Assignment -
From the first line to the last, reproduce the data exactly.

Records for the exercise -
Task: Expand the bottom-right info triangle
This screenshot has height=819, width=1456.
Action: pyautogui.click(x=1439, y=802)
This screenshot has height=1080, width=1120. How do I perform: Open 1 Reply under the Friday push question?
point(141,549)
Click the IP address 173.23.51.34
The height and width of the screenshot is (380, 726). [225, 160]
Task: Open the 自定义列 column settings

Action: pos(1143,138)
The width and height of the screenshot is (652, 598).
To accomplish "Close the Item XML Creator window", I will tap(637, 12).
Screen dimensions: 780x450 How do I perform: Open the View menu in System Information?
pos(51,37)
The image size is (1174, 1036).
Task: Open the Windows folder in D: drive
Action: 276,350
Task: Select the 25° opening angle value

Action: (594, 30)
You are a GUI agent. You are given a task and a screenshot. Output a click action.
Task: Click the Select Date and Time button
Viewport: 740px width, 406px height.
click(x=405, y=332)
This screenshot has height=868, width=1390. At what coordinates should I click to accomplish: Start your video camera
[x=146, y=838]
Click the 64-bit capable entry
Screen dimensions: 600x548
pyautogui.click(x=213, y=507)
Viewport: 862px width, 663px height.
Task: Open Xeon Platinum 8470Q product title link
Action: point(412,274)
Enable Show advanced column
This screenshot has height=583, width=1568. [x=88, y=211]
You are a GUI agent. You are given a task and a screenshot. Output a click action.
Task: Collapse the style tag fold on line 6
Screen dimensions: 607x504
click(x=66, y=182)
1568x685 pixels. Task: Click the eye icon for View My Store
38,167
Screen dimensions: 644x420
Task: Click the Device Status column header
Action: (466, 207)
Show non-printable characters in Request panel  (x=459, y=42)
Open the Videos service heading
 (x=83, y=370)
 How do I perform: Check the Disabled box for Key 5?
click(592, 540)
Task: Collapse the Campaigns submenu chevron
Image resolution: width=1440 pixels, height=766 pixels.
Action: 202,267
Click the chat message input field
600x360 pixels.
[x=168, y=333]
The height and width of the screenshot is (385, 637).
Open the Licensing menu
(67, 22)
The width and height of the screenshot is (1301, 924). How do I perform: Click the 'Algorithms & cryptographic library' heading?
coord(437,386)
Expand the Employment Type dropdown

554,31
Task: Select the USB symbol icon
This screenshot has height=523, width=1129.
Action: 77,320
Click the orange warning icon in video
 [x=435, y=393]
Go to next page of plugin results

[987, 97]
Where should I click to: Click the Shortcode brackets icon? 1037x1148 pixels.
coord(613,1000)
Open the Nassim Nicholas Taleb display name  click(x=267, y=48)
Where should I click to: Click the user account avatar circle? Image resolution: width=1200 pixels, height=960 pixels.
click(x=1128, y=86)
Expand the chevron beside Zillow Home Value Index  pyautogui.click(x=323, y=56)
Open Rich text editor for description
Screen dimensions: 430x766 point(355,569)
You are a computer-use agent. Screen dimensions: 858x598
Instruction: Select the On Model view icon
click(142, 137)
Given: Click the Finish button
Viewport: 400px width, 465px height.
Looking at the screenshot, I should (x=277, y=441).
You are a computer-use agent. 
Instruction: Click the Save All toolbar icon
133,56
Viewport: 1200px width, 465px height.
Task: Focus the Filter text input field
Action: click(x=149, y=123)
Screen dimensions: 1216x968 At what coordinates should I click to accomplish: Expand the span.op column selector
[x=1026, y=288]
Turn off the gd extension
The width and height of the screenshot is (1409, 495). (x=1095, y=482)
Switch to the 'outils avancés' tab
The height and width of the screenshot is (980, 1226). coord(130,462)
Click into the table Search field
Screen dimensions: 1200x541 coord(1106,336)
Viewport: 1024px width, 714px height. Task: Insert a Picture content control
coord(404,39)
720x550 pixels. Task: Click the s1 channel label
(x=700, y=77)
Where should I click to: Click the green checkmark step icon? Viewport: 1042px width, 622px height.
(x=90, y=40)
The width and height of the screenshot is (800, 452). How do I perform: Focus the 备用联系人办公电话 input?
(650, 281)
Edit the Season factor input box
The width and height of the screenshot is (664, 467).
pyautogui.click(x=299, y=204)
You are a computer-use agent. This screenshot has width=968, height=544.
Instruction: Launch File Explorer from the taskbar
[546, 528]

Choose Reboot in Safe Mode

The answer -
Task: Expand the bottom-right info triangle
This screenshot has height=819, width=1456.
Action: pyautogui.click(x=1439, y=802)
This screenshot has height=1080, width=1120. How do I perform: Open 1 Reply under the Friday push question?
point(141,549)
Click the IP address 173.23.51.34
The height and width of the screenshot is (380, 726). [225, 160]
Task: Open the 自定义列 column settings

Action: pos(1143,138)
The width and height of the screenshot is (652, 598).
To accomplish "Close the Item XML Creator window", I will tap(637, 12).
Screen dimensions: 780x450 How do I perform: Open the View menu in System Information?
pos(51,37)
The image size is (1174, 1036).
Task: Open the Windows folder in D: drive
Action: 276,350
Task: Select the 25° opening angle value

Action: (594, 30)
You are a GUI agent. You are given a task and a screenshot. Output a click action.
Task: Click the Select Date and Time button
Viewport: 740px width, 406px height.
click(x=405, y=332)
This screenshot has height=868, width=1390. At what coordinates should I click to accomplish: Start your video camera
[x=146, y=838]
Click the 64-bit capable entry
Screen dimensions: 600x548
pyautogui.click(x=213, y=507)
Viewport: 862px width, 663px height.
Task: Open Xeon Platinum 8470Q product title link
Action: point(412,274)
Enable Show advanced column
This screenshot has height=583, width=1568. [x=88, y=211]
You are a GUI agent. You are given a task and a screenshot. Output a click action.
Task: Collapse the style tag fold on line 6
Screen dimensions: 607x504
click(x=66, y=182)
1568x685 pixels. Task: Click the eye icon for View My Store
38,167
Screen dimensions: 644x420
Task: Click the Device Status column header
Action: (466, 207)
Show non-printable characters in Request panel  (x=459, y=42)
Open the Videos service heading
 (x=83, y=370)
 How do I perform: Check the Disabled box for Key 5?
click(592, 540)
Task: Collapse the Campaigns submenu chevron
Image resolution: width=1440 pixels, height=766 pixels.
Action: 202,267
Click the chat message input field
600x360 pixels.
[x=168, y=333]
The height and width of the screenshot is (385, 637).
Open the Licensing menu
(67, 22)
The width and height of the screenshot is (1301, 924). How do I perform: Click the 'Algorithms & cryptographic library' heading?
coord(437,386)
Expand the Employment Type dropdown

554,31
Task: Select the USB symbol icon
This screenshot has height=523, width=1129.
Action: 77,320
Click the orange warning icon in video
 [x=435, y=393]
Go to next page of plugin results

[987, 97]
Where should I click to: Click the Shortcode brackets icon? 1037x1148 pixels.
coord(613,1000)
Open the Nassim Nicholas Taleb display name  click(x=267, y=48)
Where should I click to: Click the user account avatar circle? Image resolution: width=1200 pixels, height=960 pixels.
click(x=1128, y=86)
Expand the chevron beside Zillow Home Value Index  pyautogui.click(x=323, y=56)
Open Rich text editor for description
Screen dimensions: 430x766 point(355,569)
You are a computer-use agent. Screen dimensions: 858x598
Instruction: Select the On Model view icon
click(142, 137)
Given: Click the Finish button
Viewport: 400px width, 465px height.
Looking at the screenshot, I should (x=277, y=441).
You are a computer-use agent. 
Instruction: Click the Save All toolbar icon
133,56
Viewport: 1200px width, 465px height.
Task: Focus the Filter text input field
Action: click(x=149, y=123)
Screen dimensions: 1216x968 At what coordinates should I click to accomplish: Expand the span.op column selector
[x=1026, y=288]
Turn off the gd extension
The width and height of the screenshot is (1409, 495). (x=1095, y=482)
Switch to the 'outils avancés' tab
The height and width of the screenshot is (980, 1226). coord(130,462)
Click into the table Search field
Screen dimensions: 1200x541 coord(1106,336)
Viewport: 1024px width, 714px height. Task: Insert a Picture content control
coord(404,39)
720x550 pixels. Task: Click the s1 channel label
(x=700, y=77)
Where should I click to: Click the green checkmark step icon? Viewport: 1042px width, 622px height.
(x=90, y=40)
The width and height of the screenshot is (800, 452). How do I perform: Focus the 备用联系人办公电话 input?
(650, 281)
Edit the Season factor input box
The width and height of the screenshot is (664, 467).
pyautogui.click(x=299, y=204)
You are a computer-use agent. This screenshot has width=968, height=544.
Instruction: Launch File Explorer from the taskbar
[546, 528]

Choose Reboot in Safe Mode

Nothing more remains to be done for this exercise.